Dans les environs de N’Douci, à une centaine de kilomètres au nord-ouest d’Abidjan, une bande d’enfants jouent sur la piste humide et bordée de cacaoyers qui conduit à leur village, Koffessou. Ils ne quittent pas les champs alentour mais sortent, en uniforme à carreaux rose et bleu, de l’école située dans la bourgade voisine. « Avec le commerce équitable, on a pu acheter des kits scolaires et mettre les enfants à l’école », se réjouit Konan Diby, l’un des 40 planteurs du « campement ».
Sur quelque 3 000 coopératives de cacao de Côte d’Ivoire, un peu plus de 200 sont labellisées équitables, contre seulement dix en 2010. Entre 2004 et 2017, la demande occidentale a explosé et la production homologuée « fair trade » est passée de 25 à 150 000 tonnes. La Coopérative agricole N’Zrama de N’Douci (CANN) a reçu sa première certification en 2011, en échange de bonnes pratiques à respecter. Parmi elles, l’interdiction du travail des enfants, très répandu dans les plantations de cacao du pays.
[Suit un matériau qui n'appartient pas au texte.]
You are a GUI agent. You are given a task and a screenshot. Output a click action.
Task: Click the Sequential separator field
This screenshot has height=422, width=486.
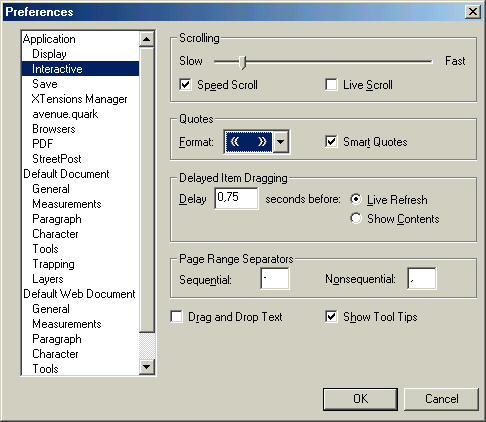275,279
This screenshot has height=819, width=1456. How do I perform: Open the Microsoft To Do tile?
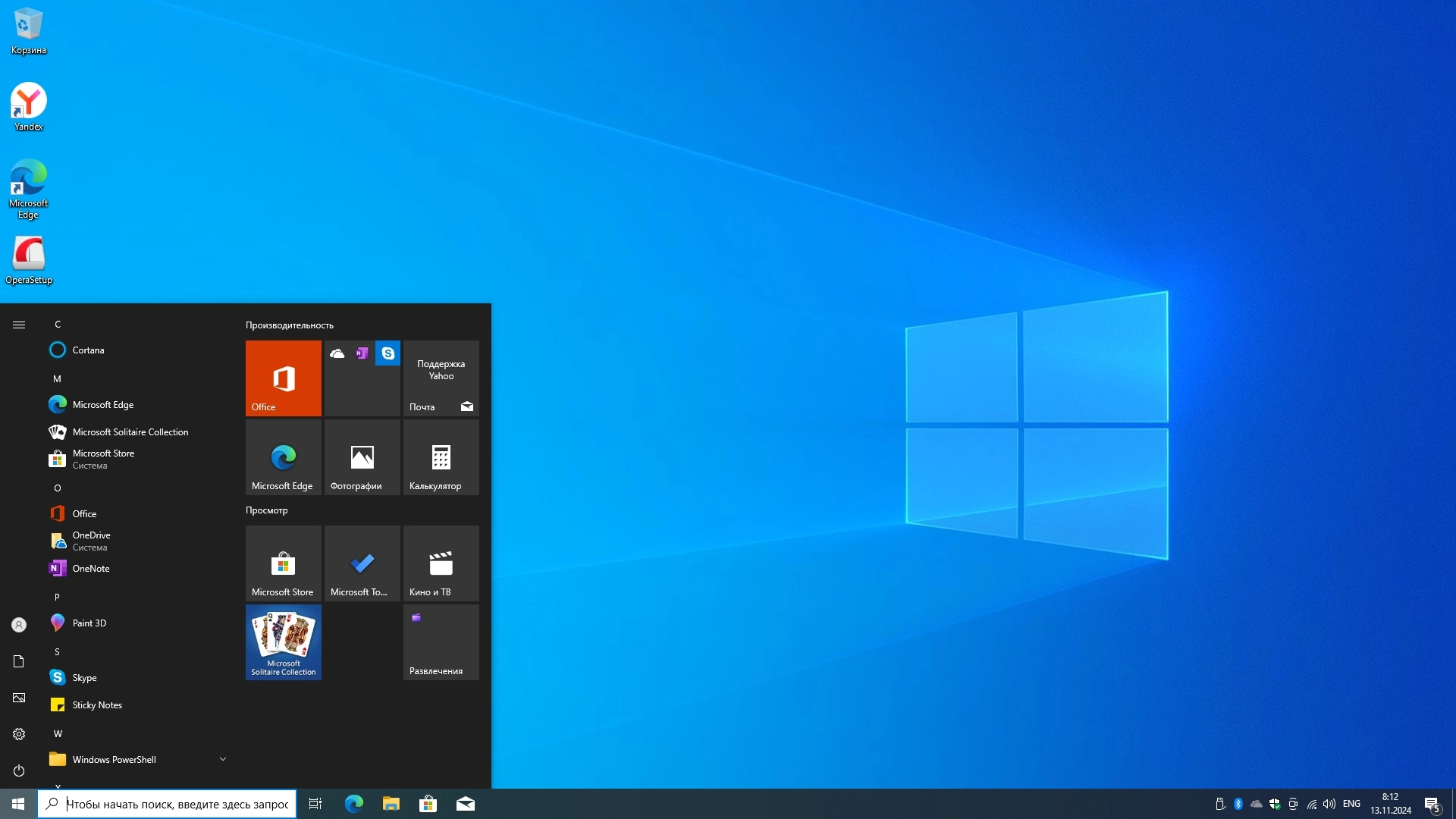click(362, 563)

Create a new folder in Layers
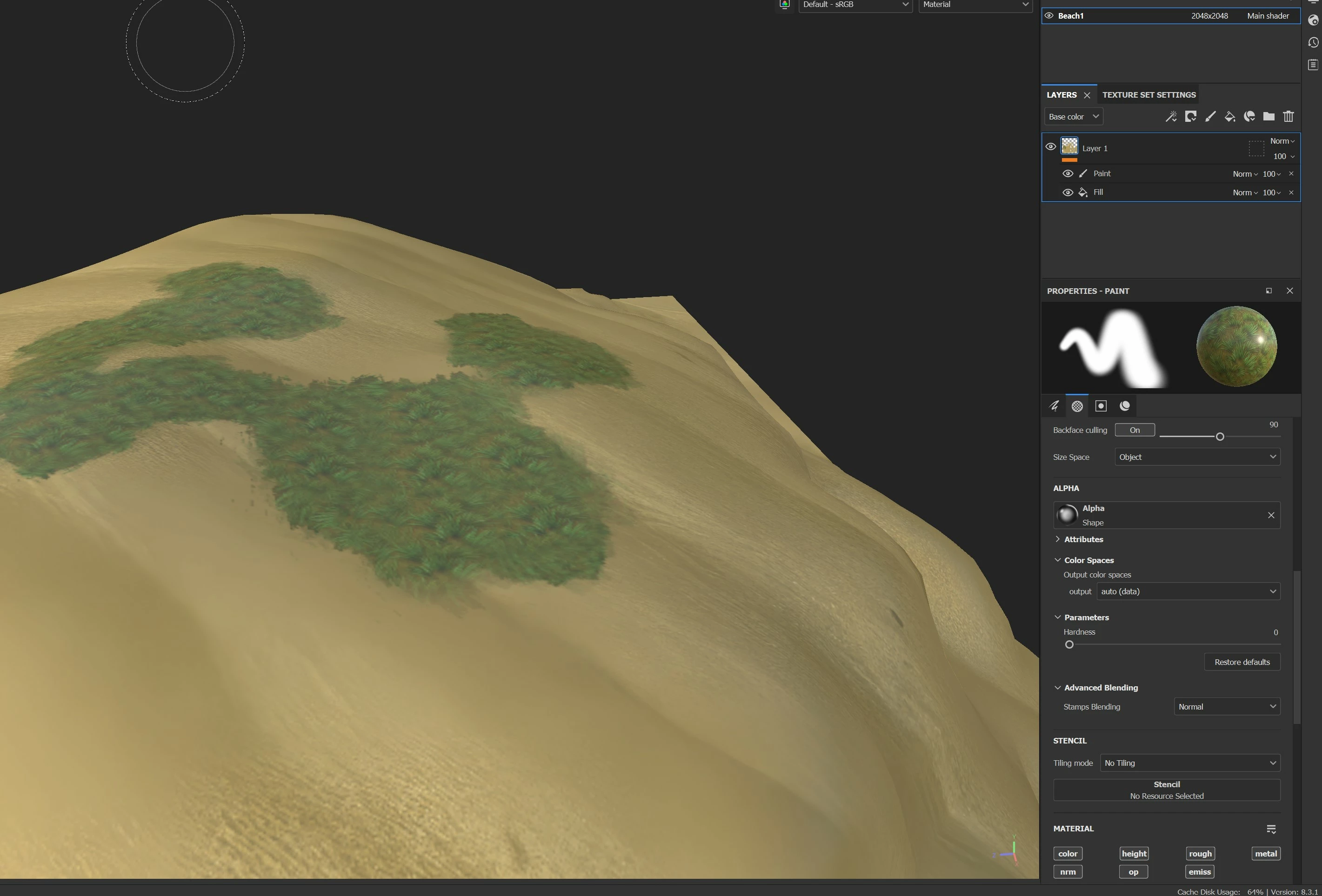pyautogui.click(x=1269, y=117)
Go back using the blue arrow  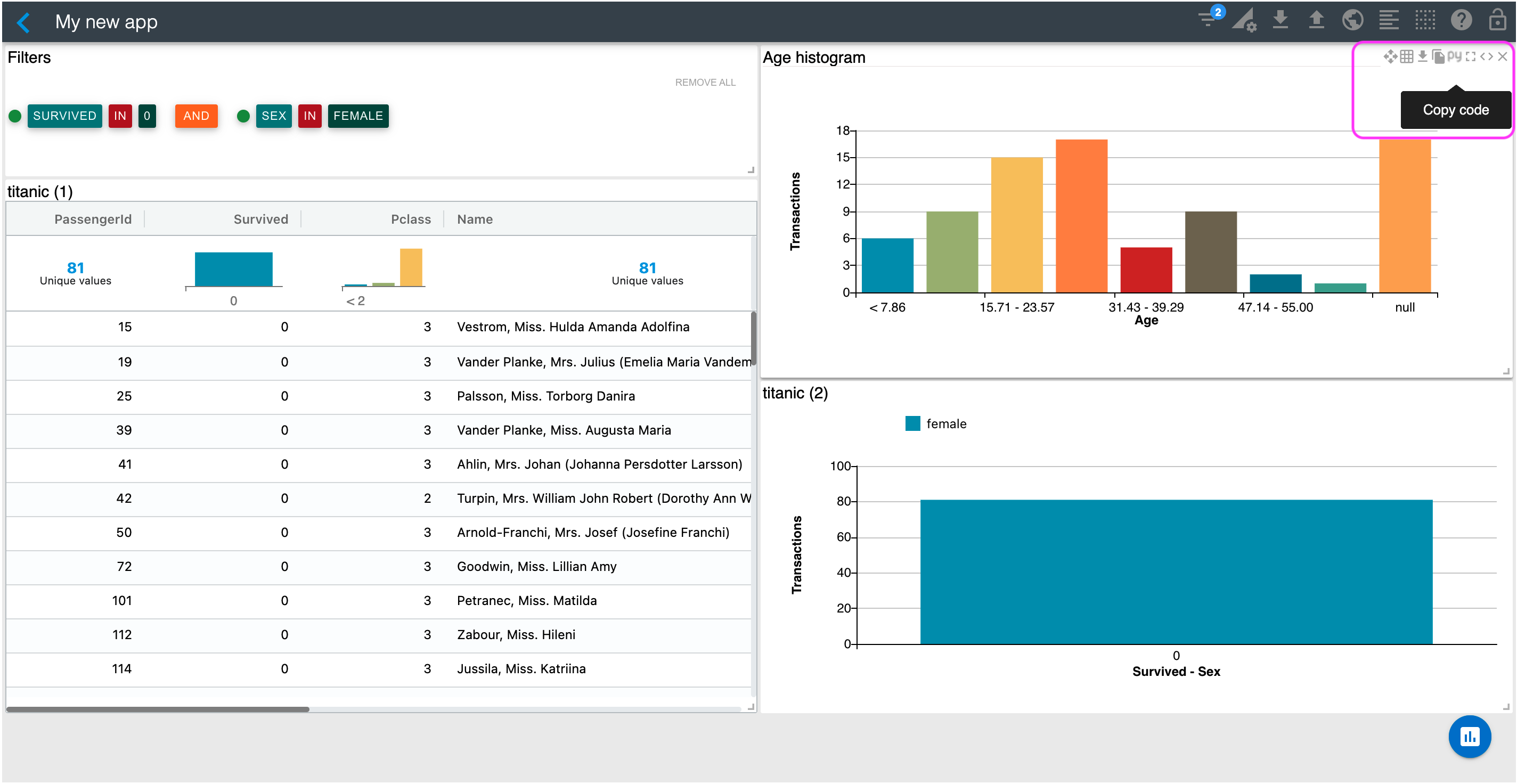click(x=23, y=22)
La CANN menace désormais d’exclure les cultivateurs enfreignant cette règle et dit mettre en place toutes les procédures pour que les fils et filles des planteurs puissent reprendre le chemin de l’école. « On s’y attelle, même si ce n’est pas totalement terminé », concède Konan Diby. Le travail des enfants est l’un des dessous malsains du secteur mis en lumière par le documentaire La Face cachée du cacao, du journaliste Paul Moreira, diffusé sur la chaîne Public Sénat début octobre. L’une des coopératives épinglées dans l’enquête était pourtant certifiée « commerce équitable »…
Centres de santé, écoles, ambulances…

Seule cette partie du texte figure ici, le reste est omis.